H. Ma and S. Koenig. "Optimal Target Assignment and Path Finding for Teams of Agents." http://idm-lab.org/bib/abstracts/papers/aamas16a.pdf

No, your proposed algorithm is not correct: it might output a matching that is sub-optimal. Here is a counter example.

We have three agents, A, B, and C. We have three targets, T, U, and V. Here are the distances:

Distances to T: A: 1, B: 100, C: 101
Distances to U: A: 2, B: 1, C: 3
Distances to V: A: 101, B: 1, C: 100

In the first round of your algorithm, you'll discover the AT, BU, and BV distances, but no complete matching is possible, so you'll continue searching. In the second round, you'll discover the BT, AU, and CV distances. Now a complete matching is possible, and A-T B-U C-V is the minimal matching given the information so far, so your algorithm will output that assignment, for a total cost of 102. However, this isn't the optimal answer; the optimal answer is A-T C-U B-V, for a total cost of 5. So in this example, your algorithm outputs the wrong answer.

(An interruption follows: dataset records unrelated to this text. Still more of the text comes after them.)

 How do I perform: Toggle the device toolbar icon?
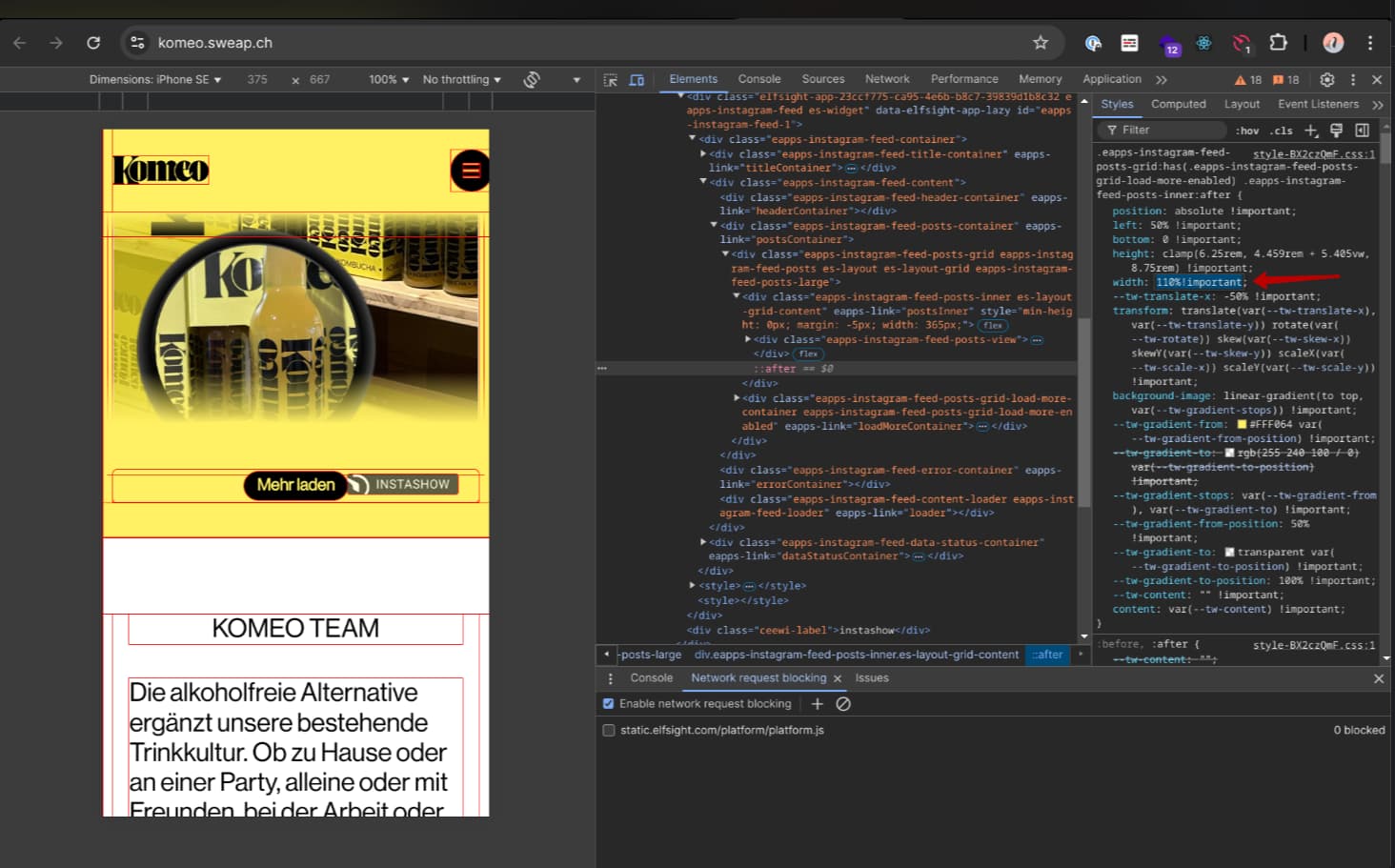point(637,80)
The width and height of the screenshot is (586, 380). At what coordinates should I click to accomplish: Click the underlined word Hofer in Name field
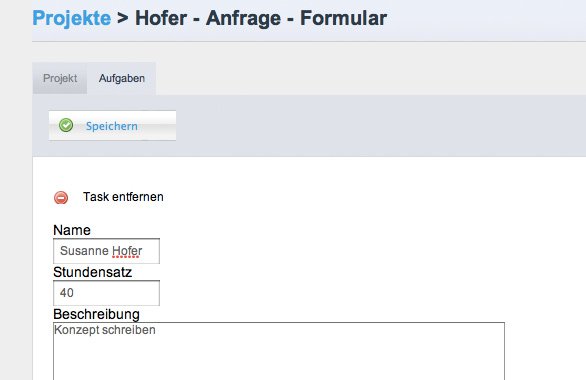(127, 251)
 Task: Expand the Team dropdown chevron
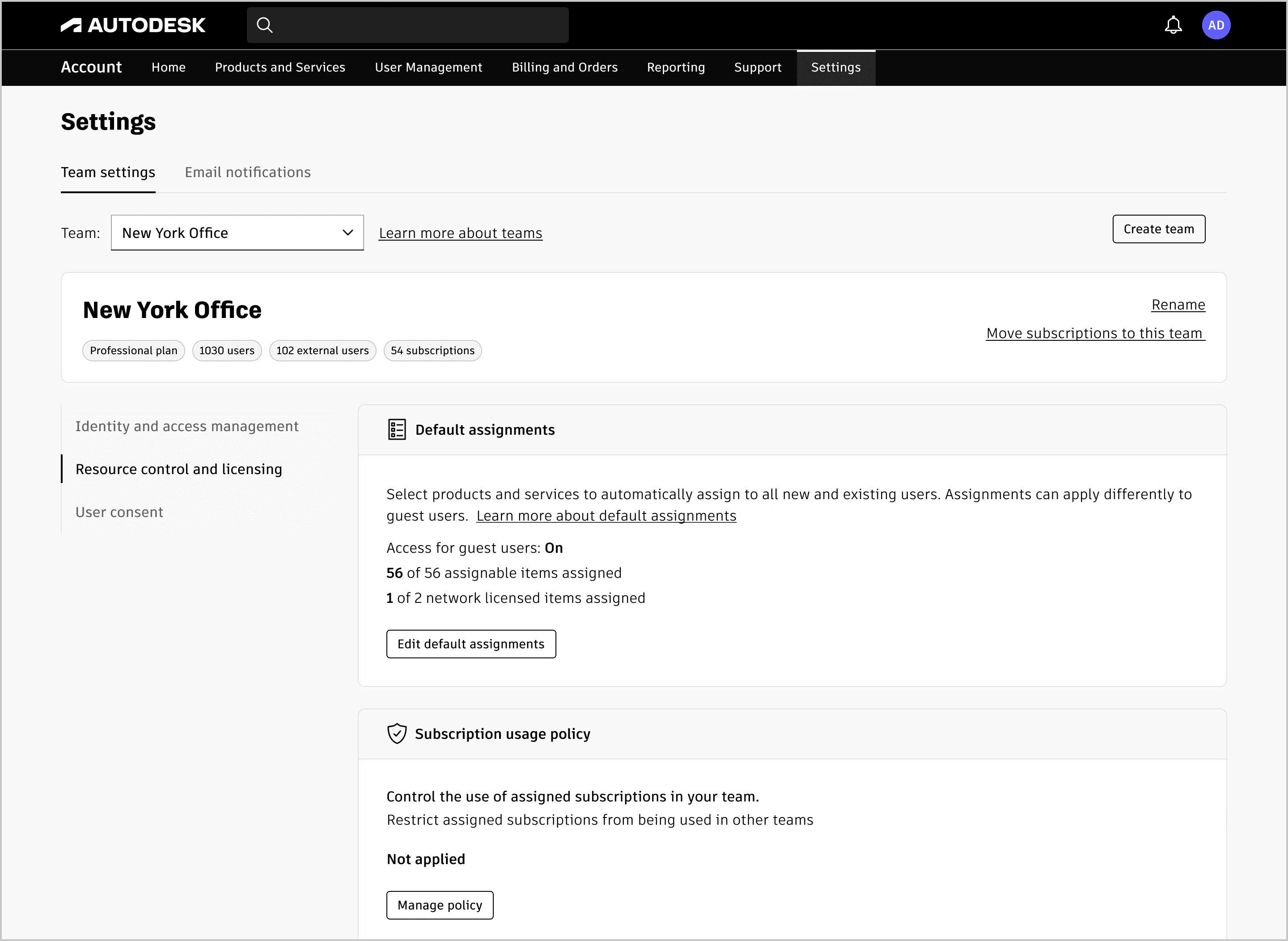point(347,233)
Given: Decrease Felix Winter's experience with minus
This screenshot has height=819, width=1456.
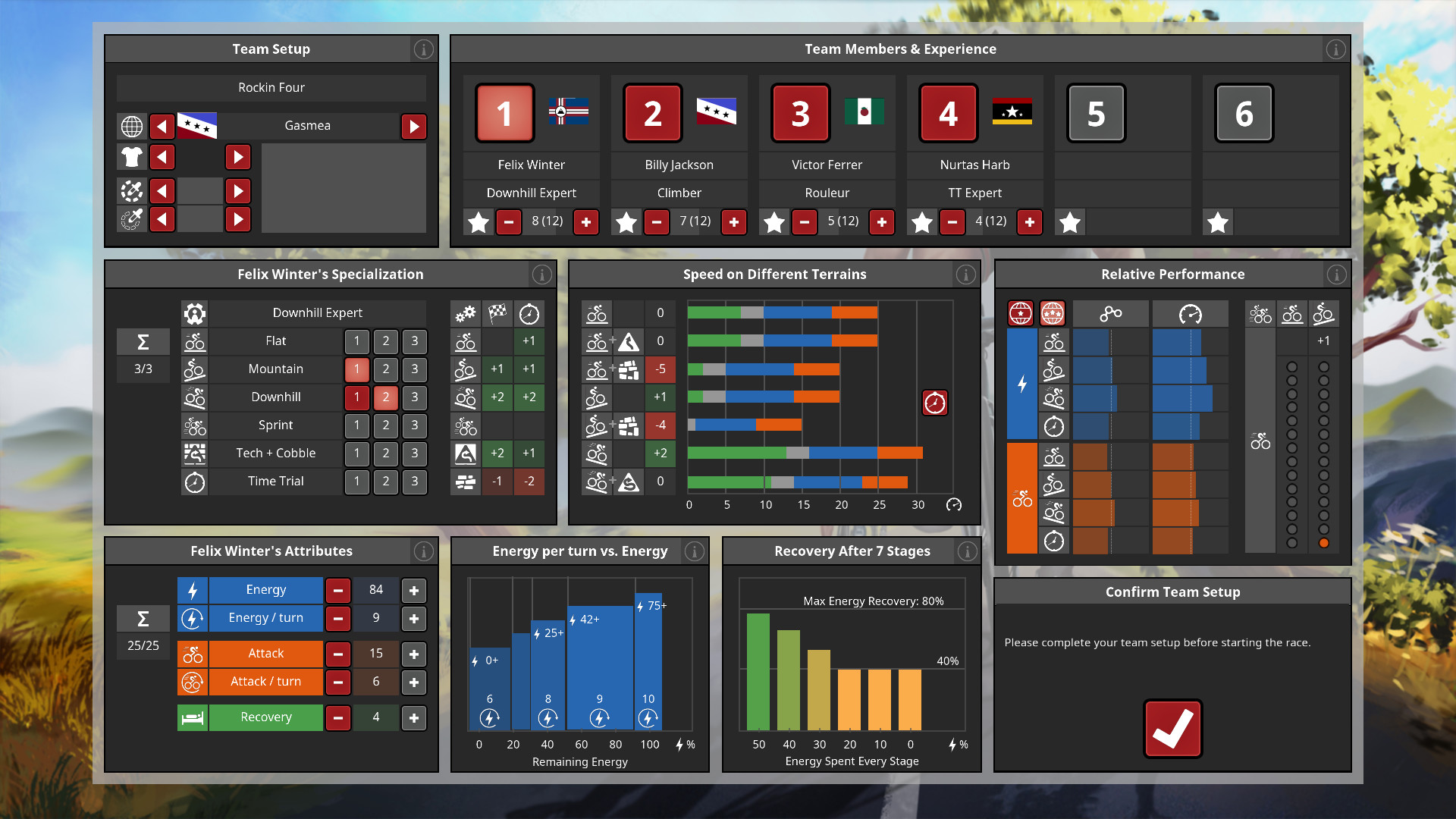Looking at the screenshot, I should (509, 222).
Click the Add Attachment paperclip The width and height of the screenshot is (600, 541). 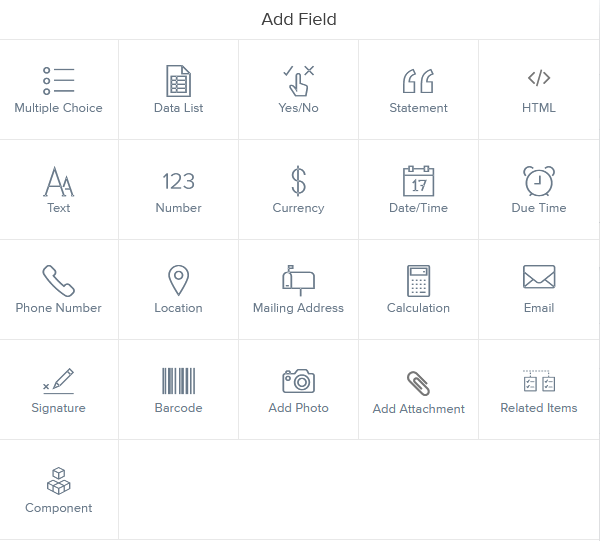(418, 383)
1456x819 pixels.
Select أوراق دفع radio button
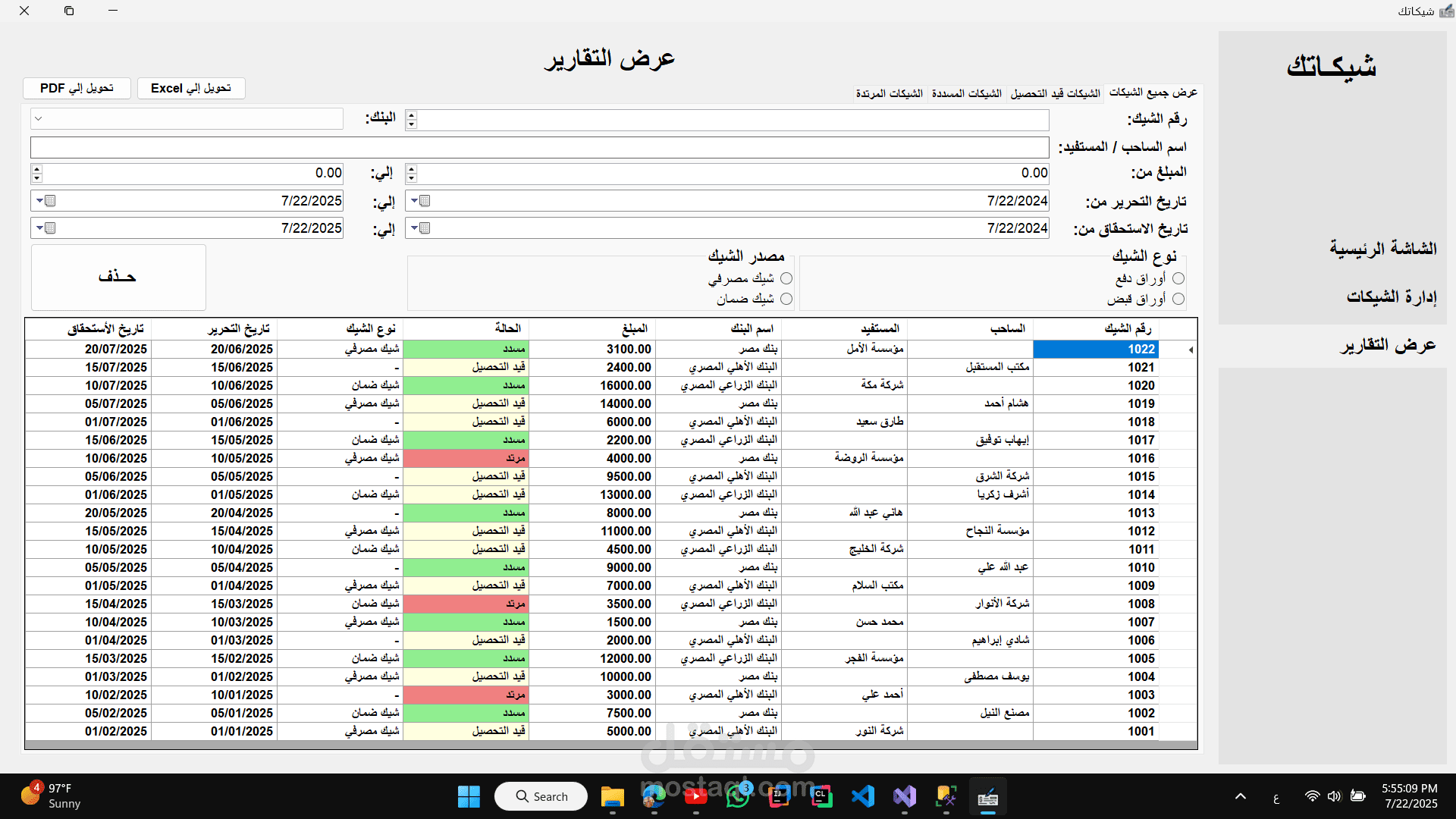click(1178, 279)
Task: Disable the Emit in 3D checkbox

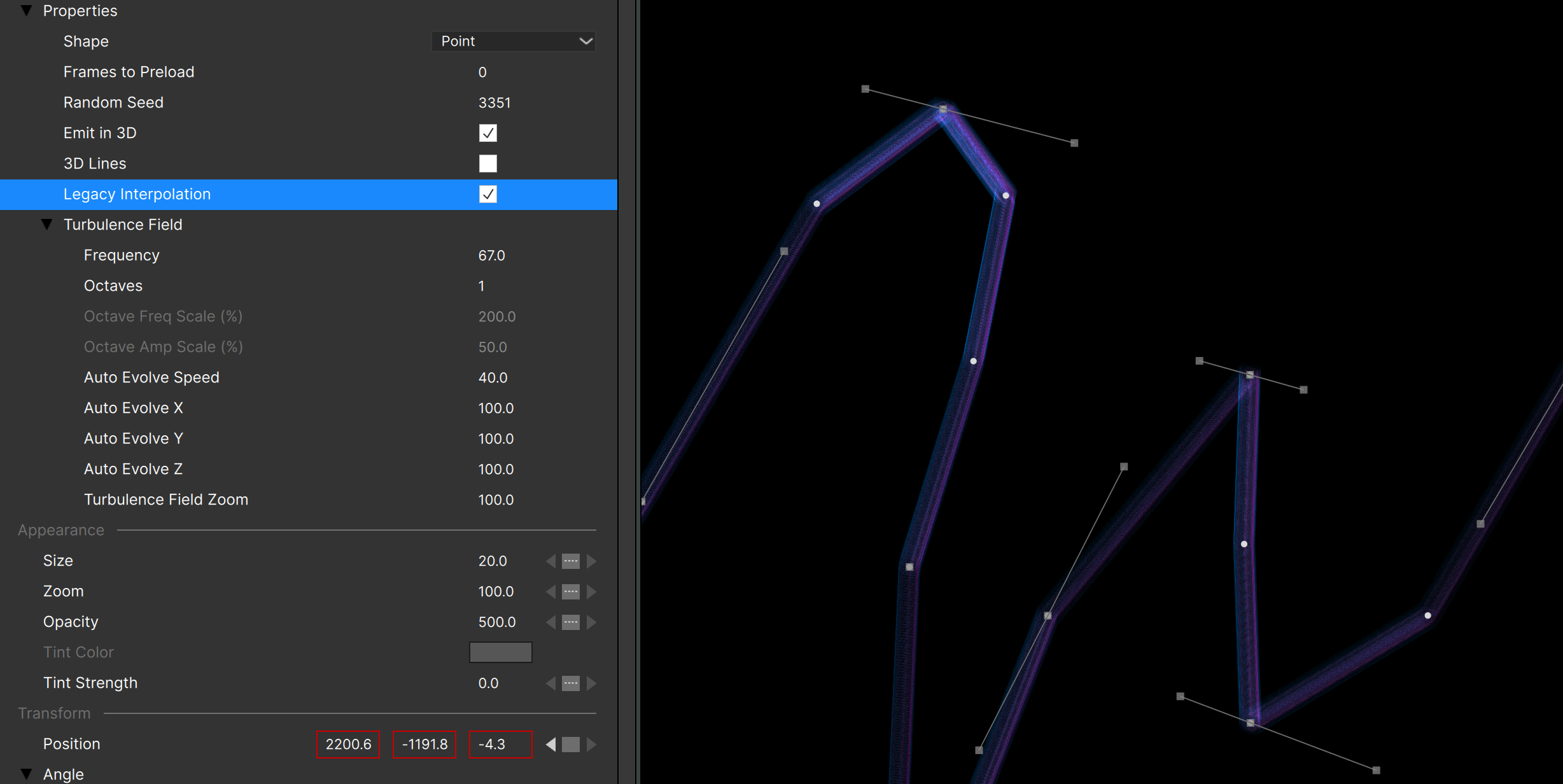Action: pos(487,133)
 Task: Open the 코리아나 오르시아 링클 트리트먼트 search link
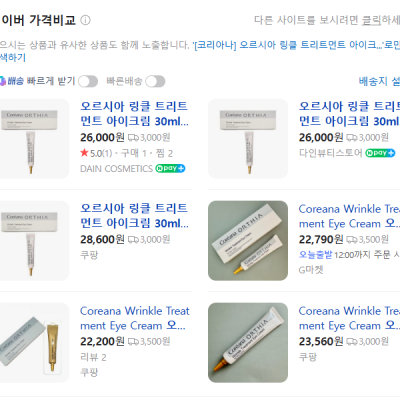point(287,45)
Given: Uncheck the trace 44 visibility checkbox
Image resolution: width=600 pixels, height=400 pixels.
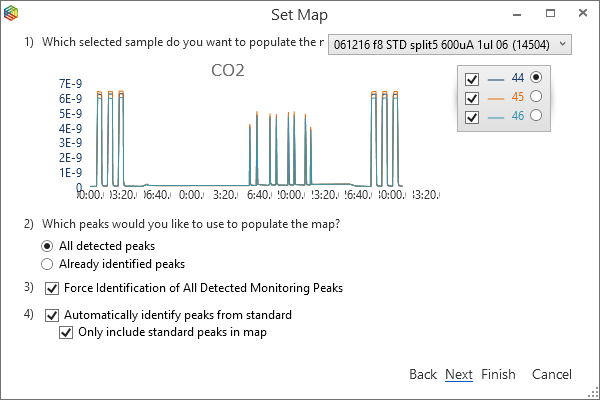Looking at the screenshot, I should point(472,78).
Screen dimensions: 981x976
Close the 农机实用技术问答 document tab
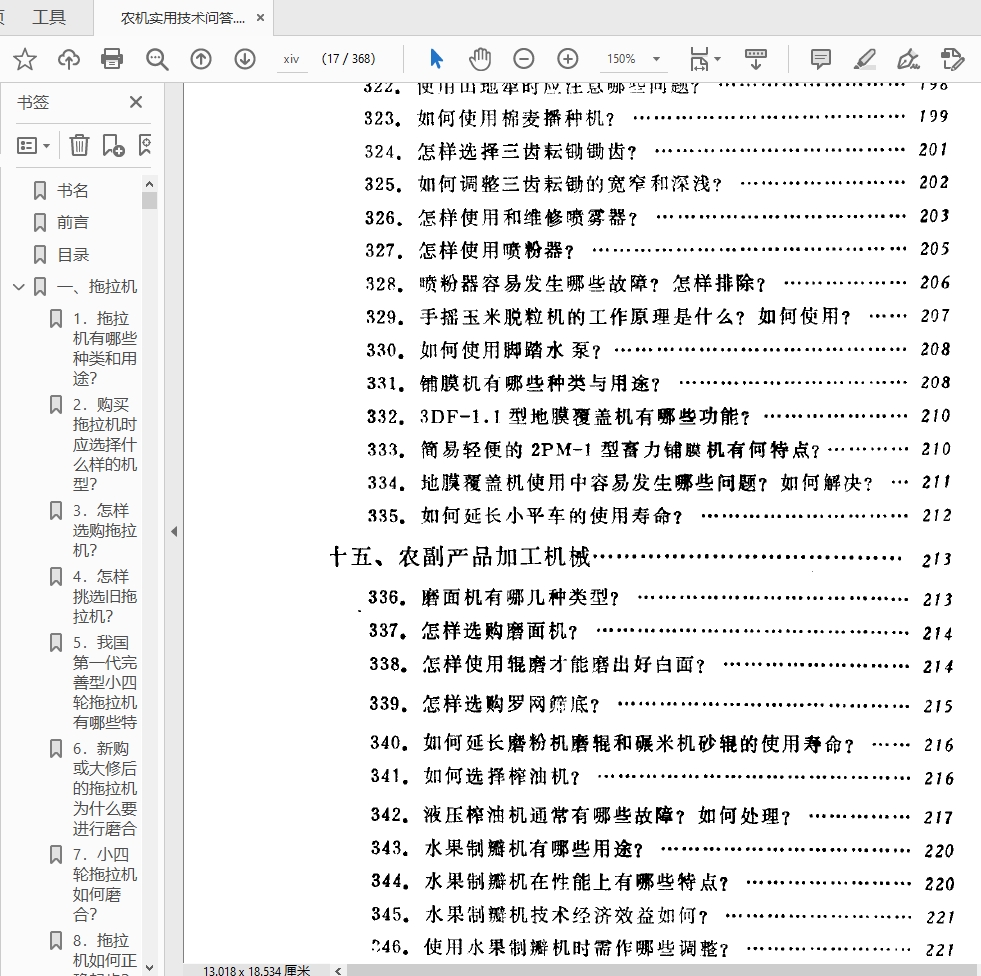click(261, 18)
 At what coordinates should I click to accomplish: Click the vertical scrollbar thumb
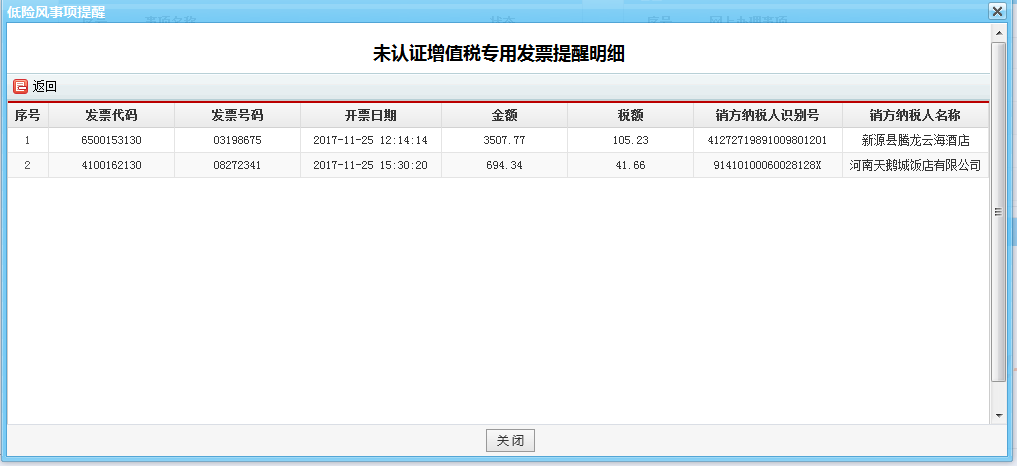pyautogui.click(x=998, y=210)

In general, if you have a candidate algorithm like this and you want to know whether it is correct, a good strategy is to test it with random testing. Implement your proposed algorithm, and implement a (slower) golden-reference algorithm that is known to be correct. Now generate a million random small test cases (i.e., random inputs), and run both implementations on each and check that both implementations give the same answer in all cases. If you find any mismatch, you know your algorithm is incorrect and it's back to the drawing board. If you don't find any mismatches, that doesn't prove your algorithm is correct -- but the procedure is still helpful for catching some buggy ideas.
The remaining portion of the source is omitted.